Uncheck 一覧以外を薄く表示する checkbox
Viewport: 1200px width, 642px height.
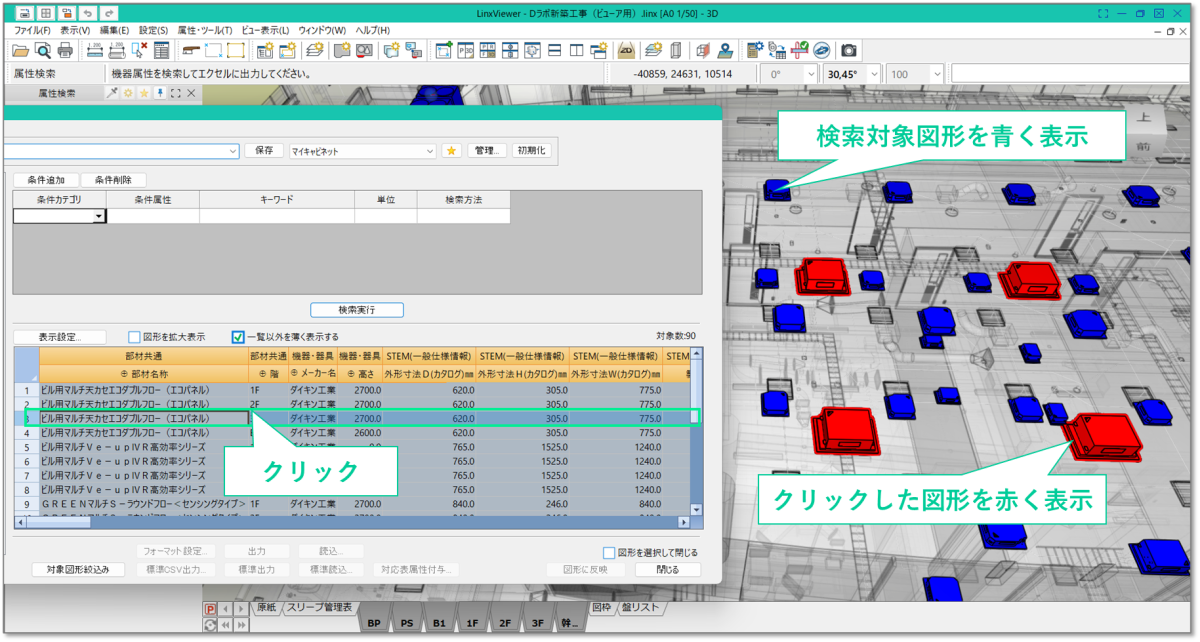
##############################
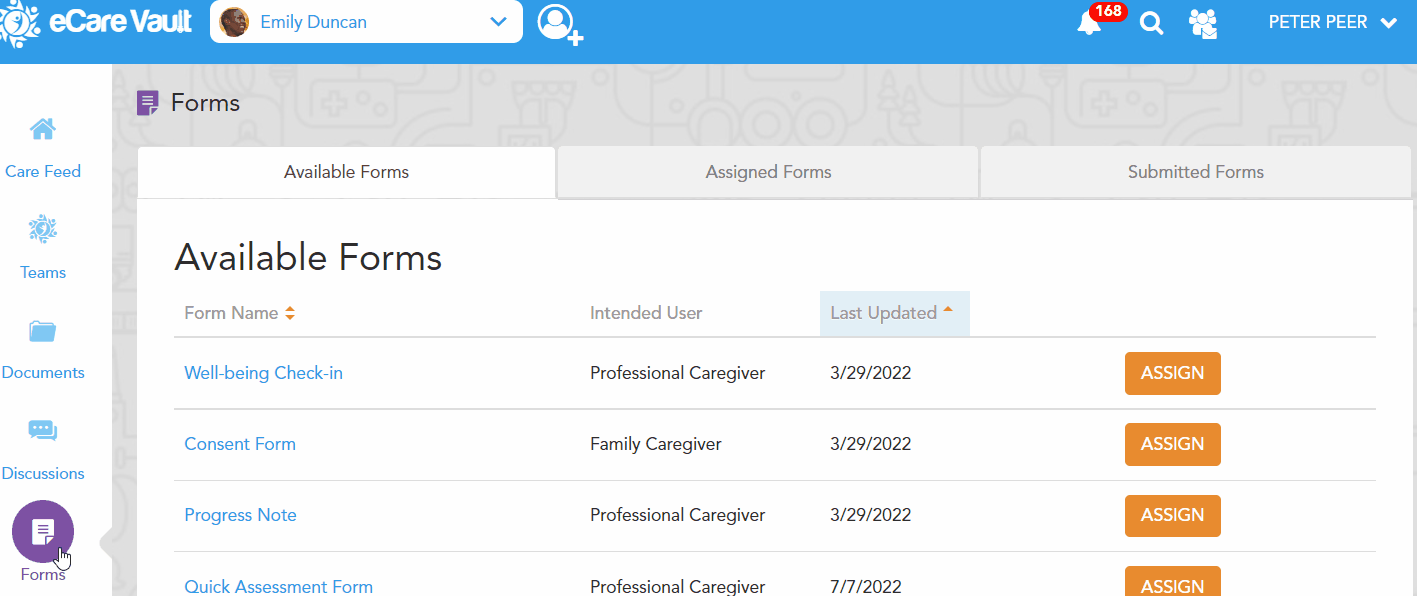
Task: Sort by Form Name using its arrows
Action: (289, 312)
##############################
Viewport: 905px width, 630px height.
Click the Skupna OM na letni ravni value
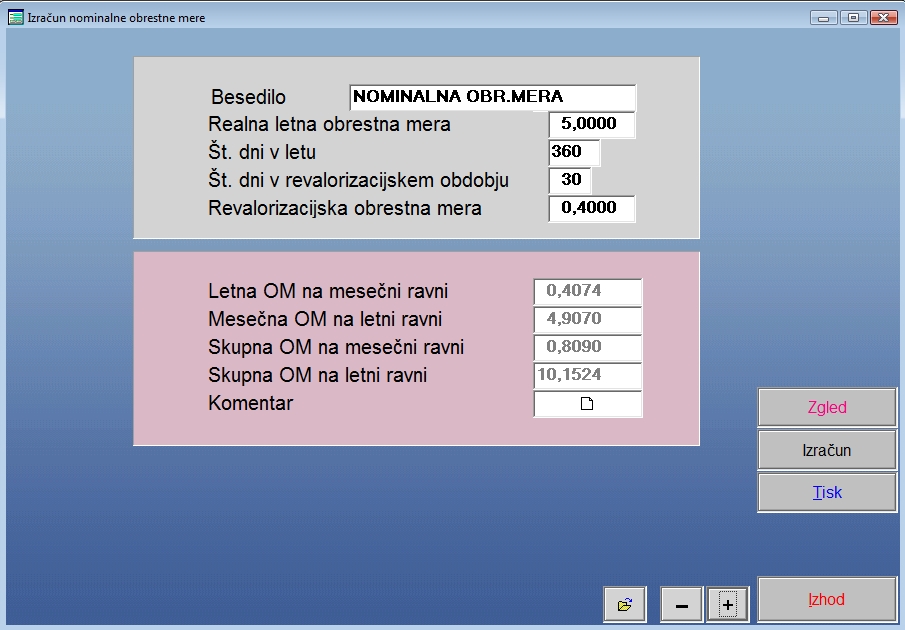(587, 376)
##############################
Exercise prompt: From the records above, copy only the lines starting with the line that holds "Uncheck 一覧以外を薄く表示する checkbox" and going on through the line that holds "Viewport: 1200px width, 642px height.", exactly as written.

Exercise solution:
Uncheck 一覧以外を薄く表示する checkbox
Viewport: 1200px width, 642px height.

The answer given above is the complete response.